Your sunscreen contains these toxic chemicals
Dr. Chris Bantock, DC
We know Vitamin D synthesis is decreased with sunscreen use, but that still means we should be protecting our skin when we go outside for long periods of time. So what should we look for in sunscreens that perhaps we should sway away from and what are better alternatives to many of the sunscreens out there? I will summarize Environmental Working Group’s guide to sunscreens for 2015. I recommend clicking the link at the end to see how your sunscreen fairs.
Nearly 80% of the sunscreens on the market will have some potentially toxic ingredient in them. Those ingredients include oxybenzone, retinyl palmitate, pthalates, and parabens. I say potential because research says they may or may not be harmful when used in sunscreens. However, if there is a better option that doesn’t have a large question mark next to it, I am more apt to choose that one. These potentially toxic chemicals are endocrine disruptors that effect endroncrine glands such as estrogen receptors and thyroid receptors. EWG recommends using sunscreens that are more mineral based such as those containing zinc oxide which still provide great protection without the potential hormone disrupting problems.
How to Choose A Sunscreen:
1) SPF between 30 and 50, greater than 50 SPF does not show more benefit
2) Avoid sunscreens with VItamin A (retinyl palmitate), oxybenzones, parabens, pthalates (fragrances)
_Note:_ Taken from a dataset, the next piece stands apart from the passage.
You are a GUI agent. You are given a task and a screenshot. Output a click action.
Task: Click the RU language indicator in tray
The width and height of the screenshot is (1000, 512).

3) Protection from both UVA and UVB rays
Additional protection and common sense approaches should be to wear a hat, cover up, wear sunglasses, and to find shade. Just because you put on sunscreen, even if you are very consistent with it, doesn’t mean you are going to prevent skin cancer. Your body has its own mechanism to deal with toxic effects of the sun. So don’t forget to give your body the healthful phytonutrient rich foods, exercise, and relaxation that it needs.